Il faut dire que les pêcheurs doivent impérativement réduire les risques que représente leur industrie pour les mammifères marins pour conserver leur accès à leur principal marché d’exportation. En vertu du Marine Mammal Protection Act, les produits de la pêche exportés vers les États-Unis sont classés selon la fréquence des prises accessoires de mammifères marins.

Dans ce contexte, le pays exportateur, dans ce cas-ci le Canada, doit démontrer d’ici la fin de 2023 qu’il impose des mesures pour réduire ces prises accidentelles. Le défi est majeur, puisque le Canada exporte plus de 60 % de ses produits de la mer aux États-Unis.

C’est d’autant plus important puisque la protection des baleines noires de l’Atlantique Nord est au coeur des règles imposées aux pêcheurs américains de la côte est. Or, ces baleines sont de plus en plus nombreuses à migrer vers le golfe du Saint-Laurent pour s’alimenter en période estivale.

À la suite de la mort de 12 baleines noires dans les eaux canadiennes en 2017, le gouvernement fédéral a d’ailleurs décidé d’imposer, année après année dès la fin du mois d’avril, des fermetures de zones de pêche lorsque la présence d’une baleine est confirmée dans un secteur. Des limites de vitesse sont également en vigueur, puisque les collisions avec les bateaux constituent aussi une cause de mortalité importante pour l’espèce.

En 2022, au moins deux baleines noires ont été aperçues empêtrées dans le golfe du Saint-Laurent. En janvier 2023, des intervenants en sauvetage de mammifères marins aux États-Unis ont aussi réussi à secourir un animal qui s’était empêtré au large de la Nouvelle-Écosse.

Risque mortel

Les empêtrements constituent un problème majeur pour cette espèce, qui compte environ 335 individus et qui décline. Plus de 80 % des adultes portent des marques d’empêtrements, qui surviennent principalement dans les engins de pêche au homard ou au crabe.

Cela pourrait expliquer le faible taux de natalité de cette population de cétacés. Les chercheurs du New England Aquarium estiment, en effet, qu’il est possible, dans certains cas, que des femelles qui se sont empêtrées dans des engins de pêche ne soient pas en mesure de se reproduire en raison des répercussions importantes sur leur santé.
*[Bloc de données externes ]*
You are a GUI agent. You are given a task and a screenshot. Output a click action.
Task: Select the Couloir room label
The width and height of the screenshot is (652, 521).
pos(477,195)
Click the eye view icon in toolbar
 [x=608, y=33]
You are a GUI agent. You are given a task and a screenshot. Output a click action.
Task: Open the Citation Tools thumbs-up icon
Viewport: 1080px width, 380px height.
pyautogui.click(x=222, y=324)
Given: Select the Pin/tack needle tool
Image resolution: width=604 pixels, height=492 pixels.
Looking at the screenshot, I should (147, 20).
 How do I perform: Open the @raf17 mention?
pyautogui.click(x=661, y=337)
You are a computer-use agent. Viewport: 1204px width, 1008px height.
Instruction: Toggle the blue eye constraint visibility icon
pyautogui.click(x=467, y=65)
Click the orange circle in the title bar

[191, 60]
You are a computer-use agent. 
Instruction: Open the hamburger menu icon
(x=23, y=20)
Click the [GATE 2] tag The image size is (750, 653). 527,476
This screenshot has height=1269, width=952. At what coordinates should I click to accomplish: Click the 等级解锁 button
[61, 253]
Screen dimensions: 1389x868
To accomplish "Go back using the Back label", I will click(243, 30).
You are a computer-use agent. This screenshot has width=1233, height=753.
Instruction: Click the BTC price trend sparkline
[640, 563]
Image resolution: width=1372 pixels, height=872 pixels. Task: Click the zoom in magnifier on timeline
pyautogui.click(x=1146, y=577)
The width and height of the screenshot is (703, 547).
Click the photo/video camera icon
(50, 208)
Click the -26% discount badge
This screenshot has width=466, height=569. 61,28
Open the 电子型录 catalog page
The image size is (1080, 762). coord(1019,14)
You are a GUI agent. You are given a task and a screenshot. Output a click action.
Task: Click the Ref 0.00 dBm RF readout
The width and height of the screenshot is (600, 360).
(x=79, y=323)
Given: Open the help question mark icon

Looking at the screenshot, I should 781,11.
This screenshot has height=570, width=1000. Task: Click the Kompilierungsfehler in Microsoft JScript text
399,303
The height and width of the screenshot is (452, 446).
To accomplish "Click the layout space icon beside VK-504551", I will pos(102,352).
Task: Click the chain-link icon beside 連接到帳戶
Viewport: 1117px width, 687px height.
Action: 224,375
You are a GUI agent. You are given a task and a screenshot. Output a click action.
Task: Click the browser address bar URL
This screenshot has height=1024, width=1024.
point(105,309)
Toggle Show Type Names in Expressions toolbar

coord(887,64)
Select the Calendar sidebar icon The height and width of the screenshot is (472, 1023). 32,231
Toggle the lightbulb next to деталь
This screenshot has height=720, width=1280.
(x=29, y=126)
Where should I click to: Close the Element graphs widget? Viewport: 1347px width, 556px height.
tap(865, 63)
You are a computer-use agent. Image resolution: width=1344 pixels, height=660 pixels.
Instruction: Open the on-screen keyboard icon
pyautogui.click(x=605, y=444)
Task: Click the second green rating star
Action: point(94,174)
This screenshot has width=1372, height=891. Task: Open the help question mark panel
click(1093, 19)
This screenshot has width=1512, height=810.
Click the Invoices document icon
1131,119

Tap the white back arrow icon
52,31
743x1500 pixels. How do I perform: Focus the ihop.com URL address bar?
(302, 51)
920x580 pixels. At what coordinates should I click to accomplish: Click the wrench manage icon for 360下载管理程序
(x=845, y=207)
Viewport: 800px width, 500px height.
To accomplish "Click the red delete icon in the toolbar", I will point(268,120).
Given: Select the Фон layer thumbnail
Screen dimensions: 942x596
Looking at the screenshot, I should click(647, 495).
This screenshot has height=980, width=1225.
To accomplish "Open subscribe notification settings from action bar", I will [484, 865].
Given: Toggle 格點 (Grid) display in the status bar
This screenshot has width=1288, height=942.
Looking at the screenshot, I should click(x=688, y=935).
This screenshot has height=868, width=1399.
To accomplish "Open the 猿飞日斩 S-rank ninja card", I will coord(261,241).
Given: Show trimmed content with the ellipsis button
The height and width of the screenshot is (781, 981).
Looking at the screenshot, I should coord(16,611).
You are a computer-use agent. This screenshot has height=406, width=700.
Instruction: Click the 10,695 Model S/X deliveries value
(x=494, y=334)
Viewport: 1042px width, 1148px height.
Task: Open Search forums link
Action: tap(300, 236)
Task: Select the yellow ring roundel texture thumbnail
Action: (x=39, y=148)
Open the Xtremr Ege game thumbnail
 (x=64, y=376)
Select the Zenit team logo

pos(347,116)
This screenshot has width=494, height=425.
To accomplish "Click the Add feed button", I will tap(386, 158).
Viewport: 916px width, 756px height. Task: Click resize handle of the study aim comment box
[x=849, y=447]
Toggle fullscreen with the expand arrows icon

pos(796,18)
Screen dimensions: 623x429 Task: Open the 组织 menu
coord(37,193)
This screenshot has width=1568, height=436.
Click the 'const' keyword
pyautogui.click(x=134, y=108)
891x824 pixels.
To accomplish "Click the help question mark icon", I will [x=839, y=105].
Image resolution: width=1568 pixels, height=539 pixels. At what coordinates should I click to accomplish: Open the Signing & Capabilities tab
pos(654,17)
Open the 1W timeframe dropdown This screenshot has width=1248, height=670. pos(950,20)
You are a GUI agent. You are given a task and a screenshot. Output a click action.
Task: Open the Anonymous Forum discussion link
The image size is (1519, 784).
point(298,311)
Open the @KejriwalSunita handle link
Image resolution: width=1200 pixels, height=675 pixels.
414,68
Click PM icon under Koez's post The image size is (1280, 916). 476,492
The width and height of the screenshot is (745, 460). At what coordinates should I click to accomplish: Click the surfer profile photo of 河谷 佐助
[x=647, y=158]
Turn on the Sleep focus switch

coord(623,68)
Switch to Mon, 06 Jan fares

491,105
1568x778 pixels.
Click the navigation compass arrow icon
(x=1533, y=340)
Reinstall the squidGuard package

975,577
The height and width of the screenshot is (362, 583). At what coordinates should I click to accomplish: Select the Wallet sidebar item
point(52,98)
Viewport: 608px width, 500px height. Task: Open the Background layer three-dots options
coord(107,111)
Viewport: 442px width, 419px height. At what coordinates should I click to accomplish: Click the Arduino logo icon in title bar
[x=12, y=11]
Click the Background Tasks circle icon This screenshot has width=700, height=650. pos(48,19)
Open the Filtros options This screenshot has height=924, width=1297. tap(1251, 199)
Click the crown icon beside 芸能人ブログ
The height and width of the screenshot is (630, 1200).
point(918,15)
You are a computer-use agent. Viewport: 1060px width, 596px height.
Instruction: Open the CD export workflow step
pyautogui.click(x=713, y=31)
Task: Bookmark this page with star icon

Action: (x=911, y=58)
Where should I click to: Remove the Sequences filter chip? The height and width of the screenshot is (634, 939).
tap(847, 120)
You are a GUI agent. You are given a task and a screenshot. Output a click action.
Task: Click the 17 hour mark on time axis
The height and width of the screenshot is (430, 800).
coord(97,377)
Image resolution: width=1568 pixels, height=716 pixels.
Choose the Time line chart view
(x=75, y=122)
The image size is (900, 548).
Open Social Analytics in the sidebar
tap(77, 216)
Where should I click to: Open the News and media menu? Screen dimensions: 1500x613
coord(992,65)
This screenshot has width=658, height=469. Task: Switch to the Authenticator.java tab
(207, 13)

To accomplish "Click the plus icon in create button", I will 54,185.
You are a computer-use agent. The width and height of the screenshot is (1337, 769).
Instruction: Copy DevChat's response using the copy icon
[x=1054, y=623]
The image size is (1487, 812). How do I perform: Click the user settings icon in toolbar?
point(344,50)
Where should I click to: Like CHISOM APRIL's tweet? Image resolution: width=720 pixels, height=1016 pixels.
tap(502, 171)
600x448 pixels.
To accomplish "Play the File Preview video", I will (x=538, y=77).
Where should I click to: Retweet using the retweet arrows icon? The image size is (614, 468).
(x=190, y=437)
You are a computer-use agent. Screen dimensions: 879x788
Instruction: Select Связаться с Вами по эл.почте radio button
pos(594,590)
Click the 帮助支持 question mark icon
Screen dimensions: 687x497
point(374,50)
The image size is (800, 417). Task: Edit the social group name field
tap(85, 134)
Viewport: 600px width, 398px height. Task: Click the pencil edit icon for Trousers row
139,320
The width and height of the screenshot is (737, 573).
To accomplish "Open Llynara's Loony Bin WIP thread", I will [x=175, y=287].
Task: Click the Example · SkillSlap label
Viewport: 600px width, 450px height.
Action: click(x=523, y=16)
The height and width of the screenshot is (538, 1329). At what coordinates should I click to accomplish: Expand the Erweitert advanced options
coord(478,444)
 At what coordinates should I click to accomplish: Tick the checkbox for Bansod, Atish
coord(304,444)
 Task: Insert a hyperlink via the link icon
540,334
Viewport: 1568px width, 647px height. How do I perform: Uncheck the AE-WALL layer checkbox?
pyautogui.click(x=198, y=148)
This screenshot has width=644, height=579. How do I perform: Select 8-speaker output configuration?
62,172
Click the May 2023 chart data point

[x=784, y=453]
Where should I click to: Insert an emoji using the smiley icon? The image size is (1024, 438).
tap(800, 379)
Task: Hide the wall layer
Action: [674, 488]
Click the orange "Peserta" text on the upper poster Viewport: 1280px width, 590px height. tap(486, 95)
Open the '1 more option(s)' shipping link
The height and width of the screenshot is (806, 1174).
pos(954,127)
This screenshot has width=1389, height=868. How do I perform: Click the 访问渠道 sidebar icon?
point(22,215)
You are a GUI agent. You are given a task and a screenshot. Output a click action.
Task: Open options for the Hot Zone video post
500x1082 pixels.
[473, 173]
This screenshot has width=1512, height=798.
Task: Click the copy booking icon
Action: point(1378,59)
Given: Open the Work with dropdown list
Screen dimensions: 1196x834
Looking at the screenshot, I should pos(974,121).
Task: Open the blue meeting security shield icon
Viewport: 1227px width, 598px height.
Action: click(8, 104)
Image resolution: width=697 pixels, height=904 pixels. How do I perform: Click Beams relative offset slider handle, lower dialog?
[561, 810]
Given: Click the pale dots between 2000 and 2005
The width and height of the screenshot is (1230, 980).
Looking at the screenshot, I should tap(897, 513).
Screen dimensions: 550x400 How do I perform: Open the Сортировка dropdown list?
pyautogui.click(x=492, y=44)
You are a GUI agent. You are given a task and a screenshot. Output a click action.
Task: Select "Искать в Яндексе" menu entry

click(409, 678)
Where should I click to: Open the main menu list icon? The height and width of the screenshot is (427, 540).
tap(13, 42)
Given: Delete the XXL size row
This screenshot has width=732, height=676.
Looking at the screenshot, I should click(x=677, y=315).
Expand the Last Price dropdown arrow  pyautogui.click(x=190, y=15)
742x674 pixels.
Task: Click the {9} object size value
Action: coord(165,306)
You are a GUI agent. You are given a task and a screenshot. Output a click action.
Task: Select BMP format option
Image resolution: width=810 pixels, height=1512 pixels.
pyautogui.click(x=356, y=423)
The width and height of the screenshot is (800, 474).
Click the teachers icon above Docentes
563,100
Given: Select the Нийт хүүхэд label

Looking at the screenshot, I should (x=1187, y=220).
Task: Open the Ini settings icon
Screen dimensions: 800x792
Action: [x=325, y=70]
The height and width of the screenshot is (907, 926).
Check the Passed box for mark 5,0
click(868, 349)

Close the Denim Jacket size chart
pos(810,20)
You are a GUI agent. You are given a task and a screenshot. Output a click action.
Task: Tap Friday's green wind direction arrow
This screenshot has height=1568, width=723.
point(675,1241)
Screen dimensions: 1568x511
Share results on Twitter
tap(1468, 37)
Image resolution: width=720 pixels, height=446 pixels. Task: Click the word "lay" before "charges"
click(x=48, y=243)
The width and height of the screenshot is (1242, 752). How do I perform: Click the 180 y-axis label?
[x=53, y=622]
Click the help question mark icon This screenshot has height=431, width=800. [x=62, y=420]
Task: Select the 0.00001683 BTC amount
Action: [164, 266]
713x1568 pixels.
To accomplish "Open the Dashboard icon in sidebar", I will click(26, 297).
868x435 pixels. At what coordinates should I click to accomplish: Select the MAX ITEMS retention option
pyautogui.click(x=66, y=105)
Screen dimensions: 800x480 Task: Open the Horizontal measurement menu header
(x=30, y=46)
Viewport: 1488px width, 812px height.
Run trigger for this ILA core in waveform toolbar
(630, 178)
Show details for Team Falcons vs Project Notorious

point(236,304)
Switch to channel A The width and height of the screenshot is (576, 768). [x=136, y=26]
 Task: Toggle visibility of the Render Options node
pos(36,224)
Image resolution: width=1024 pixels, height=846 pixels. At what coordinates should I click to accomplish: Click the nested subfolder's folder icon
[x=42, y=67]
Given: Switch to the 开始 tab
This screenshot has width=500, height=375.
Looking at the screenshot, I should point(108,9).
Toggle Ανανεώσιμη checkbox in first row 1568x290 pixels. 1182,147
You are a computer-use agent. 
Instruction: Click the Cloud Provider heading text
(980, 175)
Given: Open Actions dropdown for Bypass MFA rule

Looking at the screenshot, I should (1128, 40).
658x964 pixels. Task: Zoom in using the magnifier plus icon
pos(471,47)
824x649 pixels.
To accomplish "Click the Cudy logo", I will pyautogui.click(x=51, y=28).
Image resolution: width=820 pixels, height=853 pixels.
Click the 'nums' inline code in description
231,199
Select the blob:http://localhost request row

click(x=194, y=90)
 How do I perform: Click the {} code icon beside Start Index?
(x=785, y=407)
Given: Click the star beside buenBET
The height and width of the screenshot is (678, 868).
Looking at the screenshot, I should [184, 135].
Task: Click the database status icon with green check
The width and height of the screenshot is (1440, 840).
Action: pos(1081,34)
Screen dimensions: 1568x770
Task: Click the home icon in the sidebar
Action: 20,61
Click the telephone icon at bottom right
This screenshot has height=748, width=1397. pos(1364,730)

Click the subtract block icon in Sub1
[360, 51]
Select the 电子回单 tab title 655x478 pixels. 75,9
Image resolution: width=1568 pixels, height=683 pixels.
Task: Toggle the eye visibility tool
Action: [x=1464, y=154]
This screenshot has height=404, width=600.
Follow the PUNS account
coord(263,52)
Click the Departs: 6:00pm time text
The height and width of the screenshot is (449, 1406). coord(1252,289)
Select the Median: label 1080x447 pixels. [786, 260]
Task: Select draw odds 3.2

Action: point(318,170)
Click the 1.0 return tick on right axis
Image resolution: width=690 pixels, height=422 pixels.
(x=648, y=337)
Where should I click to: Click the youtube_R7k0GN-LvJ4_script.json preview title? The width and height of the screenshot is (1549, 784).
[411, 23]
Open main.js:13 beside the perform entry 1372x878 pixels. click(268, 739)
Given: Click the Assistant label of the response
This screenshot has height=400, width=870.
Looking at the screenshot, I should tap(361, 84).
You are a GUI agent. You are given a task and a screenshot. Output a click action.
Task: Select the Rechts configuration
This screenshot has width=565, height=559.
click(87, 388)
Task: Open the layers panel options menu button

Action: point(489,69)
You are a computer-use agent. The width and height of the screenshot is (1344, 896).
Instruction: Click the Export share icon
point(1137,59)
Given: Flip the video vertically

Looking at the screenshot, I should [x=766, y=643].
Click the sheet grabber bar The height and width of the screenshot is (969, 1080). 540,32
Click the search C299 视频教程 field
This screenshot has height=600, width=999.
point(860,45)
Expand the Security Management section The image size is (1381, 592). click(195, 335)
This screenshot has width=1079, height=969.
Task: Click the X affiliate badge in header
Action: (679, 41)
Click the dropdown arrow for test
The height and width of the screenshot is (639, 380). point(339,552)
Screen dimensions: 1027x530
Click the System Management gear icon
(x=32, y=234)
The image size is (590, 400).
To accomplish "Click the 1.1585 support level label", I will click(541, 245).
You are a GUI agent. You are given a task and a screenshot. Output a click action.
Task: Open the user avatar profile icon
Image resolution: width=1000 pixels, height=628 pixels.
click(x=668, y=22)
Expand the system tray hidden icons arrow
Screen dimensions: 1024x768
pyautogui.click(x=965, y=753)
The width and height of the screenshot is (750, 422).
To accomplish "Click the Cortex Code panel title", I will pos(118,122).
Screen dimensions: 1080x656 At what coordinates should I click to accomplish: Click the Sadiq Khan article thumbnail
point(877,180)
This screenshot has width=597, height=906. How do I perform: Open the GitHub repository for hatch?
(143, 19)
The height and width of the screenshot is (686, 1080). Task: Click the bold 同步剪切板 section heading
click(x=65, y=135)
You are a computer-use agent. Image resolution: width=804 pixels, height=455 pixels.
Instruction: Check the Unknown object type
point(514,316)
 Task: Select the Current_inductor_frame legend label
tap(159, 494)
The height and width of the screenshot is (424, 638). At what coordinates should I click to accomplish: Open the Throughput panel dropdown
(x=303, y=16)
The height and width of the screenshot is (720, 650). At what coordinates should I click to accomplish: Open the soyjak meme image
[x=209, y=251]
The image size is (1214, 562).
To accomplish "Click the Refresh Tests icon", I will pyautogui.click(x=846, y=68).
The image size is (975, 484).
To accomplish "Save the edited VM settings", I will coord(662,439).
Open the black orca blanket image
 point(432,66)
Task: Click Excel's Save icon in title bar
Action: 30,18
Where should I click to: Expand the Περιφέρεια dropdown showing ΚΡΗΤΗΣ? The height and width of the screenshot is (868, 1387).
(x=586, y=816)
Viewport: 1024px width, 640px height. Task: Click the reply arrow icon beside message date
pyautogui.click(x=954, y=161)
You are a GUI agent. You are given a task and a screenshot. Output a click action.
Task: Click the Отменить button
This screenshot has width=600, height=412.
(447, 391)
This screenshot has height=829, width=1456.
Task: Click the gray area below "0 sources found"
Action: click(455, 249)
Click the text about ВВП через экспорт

« Beaucoup de femelles peuvent être incapables d’accumuler assez de graisse pour réussir à tomber enceintes ou à mener une grossesse à terme en raison de possibles réductions de la disponibilité de la nourriture et d’un effort accru pour trouver de la nourriture », souligne par ailleurs le North Atlantic Right Whale Consortium.

Selon le groupe de chercheurs, le taux de reproduction a tellement reculé au cours des dernières années que « les faibles naissances chaque année ont éliminé la capacité de la population à croître et à faire face à la mortalité causée par les humains ».